### Exercise instructions:
Reproduce the material from the line that contains "Locate an element" through the line that contains "line-number: 3 is", substituting "screen capture" for "screenshot" and leaving everything else unchanged. Omit the pictures from your answer.
━━━ Data provided
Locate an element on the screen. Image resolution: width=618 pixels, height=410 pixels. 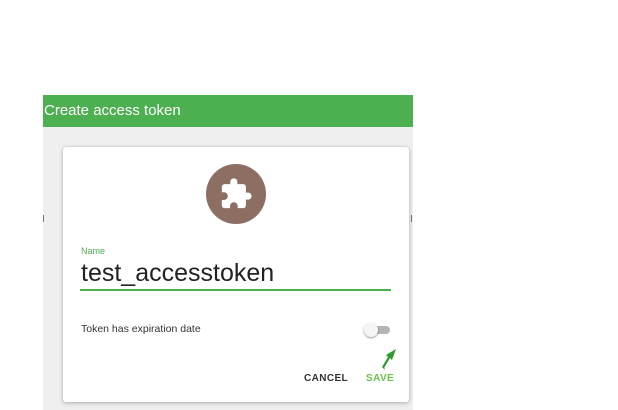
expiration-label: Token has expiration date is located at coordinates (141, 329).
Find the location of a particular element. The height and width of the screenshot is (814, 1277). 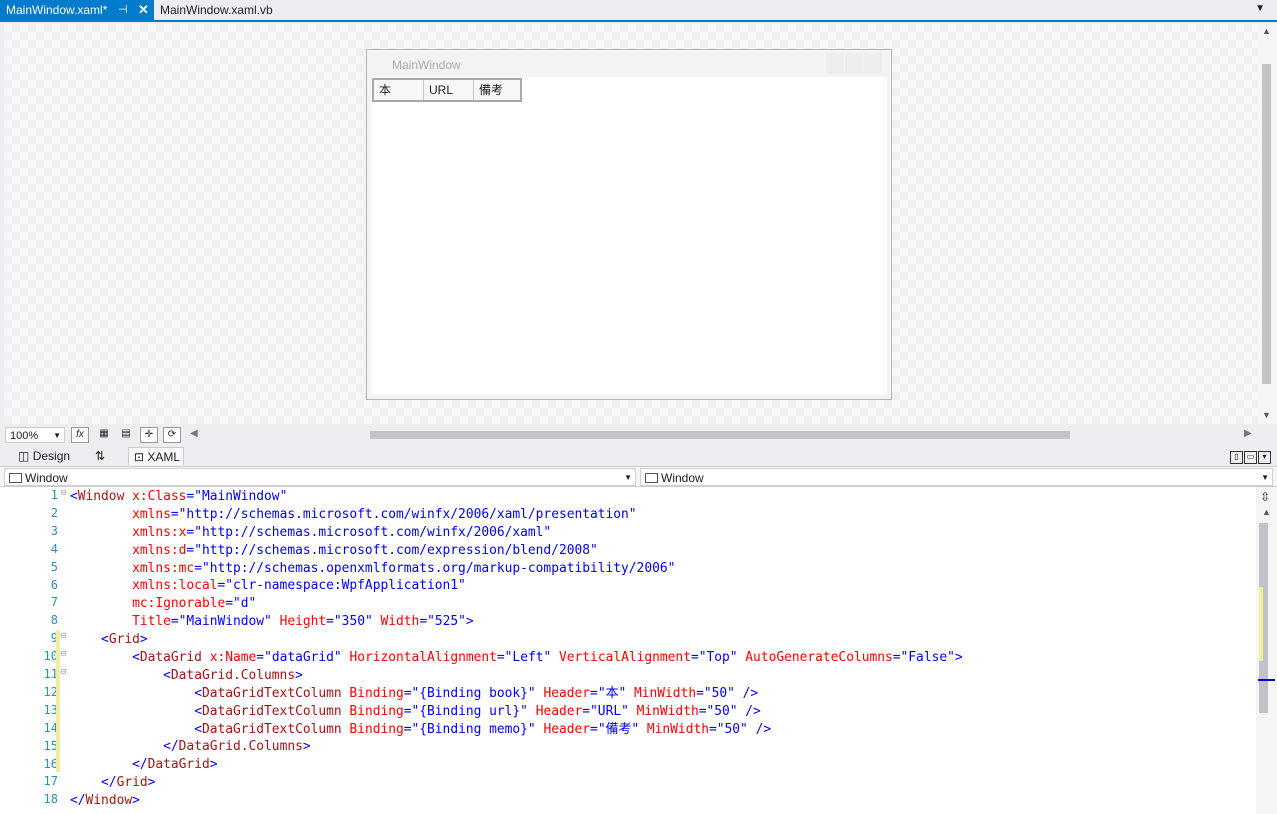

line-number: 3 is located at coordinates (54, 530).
━━━━━━
━━━ Data provided
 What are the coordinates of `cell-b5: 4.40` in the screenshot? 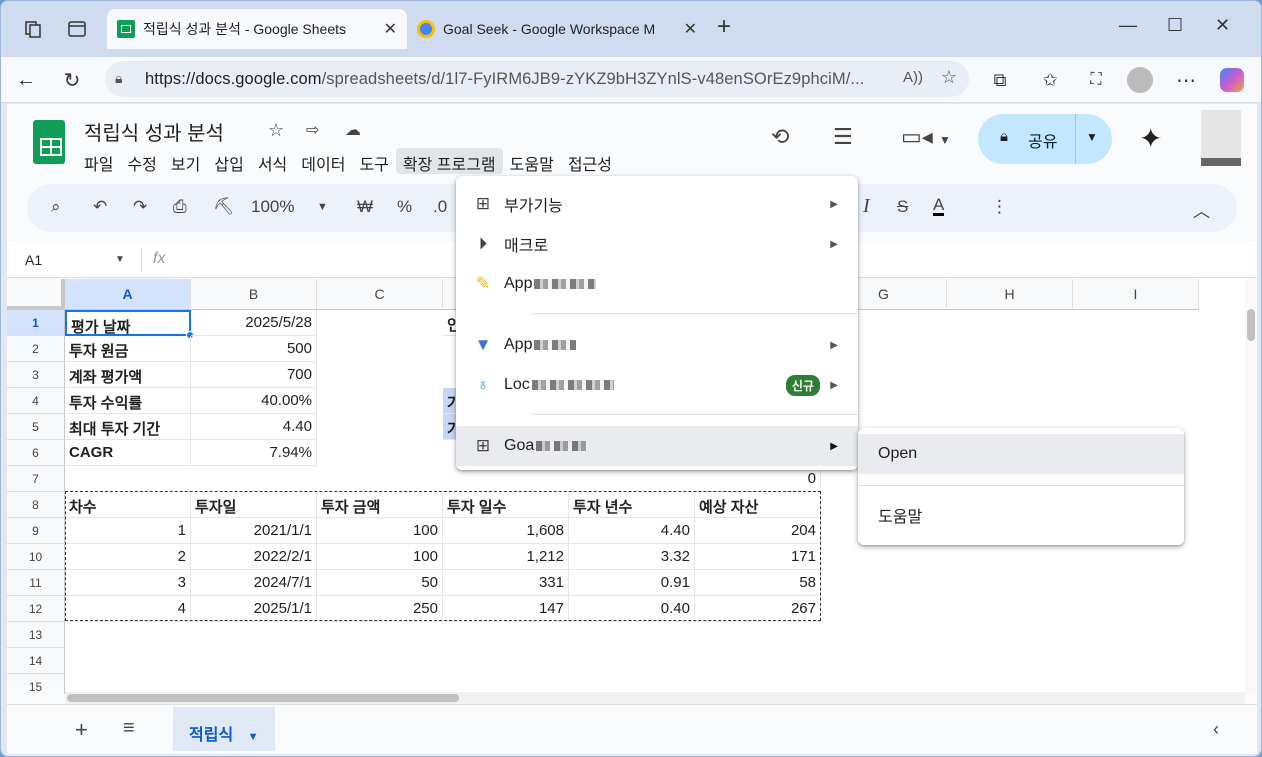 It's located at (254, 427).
━━━━━━
### Exercise answer:
Locate an element on the screen. Image resolution: width=618 pixels, height=410 pixels. 
expiration-label: Token has expiration date is located at coordinates (141, 329).
Find the location of a particular element. The height and width of the screen capture is (814, 1277). 

line-number: 3 is located at coordinates (54, 530).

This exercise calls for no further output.